Task description: Each entry needs to be retyped exactly.

Source records

########################################

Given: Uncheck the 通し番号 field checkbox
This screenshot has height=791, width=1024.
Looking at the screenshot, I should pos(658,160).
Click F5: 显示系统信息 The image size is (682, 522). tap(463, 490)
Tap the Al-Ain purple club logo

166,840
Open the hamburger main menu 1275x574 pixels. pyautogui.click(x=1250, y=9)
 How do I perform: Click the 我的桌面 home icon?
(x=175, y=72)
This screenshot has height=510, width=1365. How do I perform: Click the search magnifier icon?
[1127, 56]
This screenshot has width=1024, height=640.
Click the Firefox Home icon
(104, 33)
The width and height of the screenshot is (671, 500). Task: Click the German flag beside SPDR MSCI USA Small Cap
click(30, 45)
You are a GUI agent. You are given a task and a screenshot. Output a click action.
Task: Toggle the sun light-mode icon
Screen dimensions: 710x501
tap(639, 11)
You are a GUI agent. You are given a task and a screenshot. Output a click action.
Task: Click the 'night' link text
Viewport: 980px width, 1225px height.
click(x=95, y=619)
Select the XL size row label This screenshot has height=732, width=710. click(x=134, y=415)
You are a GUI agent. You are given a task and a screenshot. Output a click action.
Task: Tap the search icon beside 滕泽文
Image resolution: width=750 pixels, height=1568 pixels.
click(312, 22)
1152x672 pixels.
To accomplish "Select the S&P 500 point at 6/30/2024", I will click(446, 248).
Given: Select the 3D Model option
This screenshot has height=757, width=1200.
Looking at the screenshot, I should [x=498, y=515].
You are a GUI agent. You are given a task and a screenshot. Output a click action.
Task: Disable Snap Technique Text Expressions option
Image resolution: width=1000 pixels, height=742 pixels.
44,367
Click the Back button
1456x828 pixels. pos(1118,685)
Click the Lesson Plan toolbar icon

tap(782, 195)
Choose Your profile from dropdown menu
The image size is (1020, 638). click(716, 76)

########################################

Response area:
Given: Uncheck the 通し番号 field checkbox
This screenshot has height=791, width=1024.
Looking at the screenshot, I should pos(658,160).
Click F5: 显示系统信息 The image size is (682, 522). tap(463, 490)
Tap the Al-Ain purple club logo

166,840
Open the hamburger main menu 1275x574 pixels. pyautogui.click(x=1250, y=9)
 How do I perform: Click the 我的桌面 home icon?
(x=175, y=72)
This screenshot has height=510, width=1365. How do I perform: Click the search magnifier icon?
[1127, 56]
This screenshot has width=1024, height=640.
Click the Firefox Home icon
(104, 33)
The width and height of the screenshot is (671, 500). Task: Click the German flag beside SPDR MSCI USA Small Cap
click(30, 45)
You are a GUI agent. You are given a task and a screenshot. Output a click action.
Task: Toggle the sun light-mode icon
Screen dimensions: 710x501
tap(639, 11)
You are a GUI agent. You are given a task and a screenshot. Output a click action.
Task: Click the 'night' link text
Viewport: 980px width, 1225px height.
click(x=95, y=619)
Select the XL size row label This screenshot has height=732, width=710. click(x=134, y=415)
You are a GUI agent. You are given a task and a screenshot. Output a click action.
Task: Tap the search icon beside 滕泽文
Image resolution: width=750 pixels, height=1568 pixels.
click(312, 22)
1152x672 pixels.
To accomplish "Select the S&P 500 point at 6/30/2024", I will click(446, 248).
Given: Select the 3D Model option
This screenshot has height=757, width=1200.
Looking at the screenshot, I should [x=498, y=515].
You are a GUI agent. You are given a task and a screenshot. Output a click action.
Task: Disable Snap Technique Text Expressions option
Image resolution: width=1000 pixels, height=742 pixels.
44,367
Click the Back button
1456x828 pixels. pos(1118,685)
Click the Lesson Plan toolbar icon

tap(782, 195)
Choose Your profile from dropdown menu
The image size is (1020, 638). click(716, 76)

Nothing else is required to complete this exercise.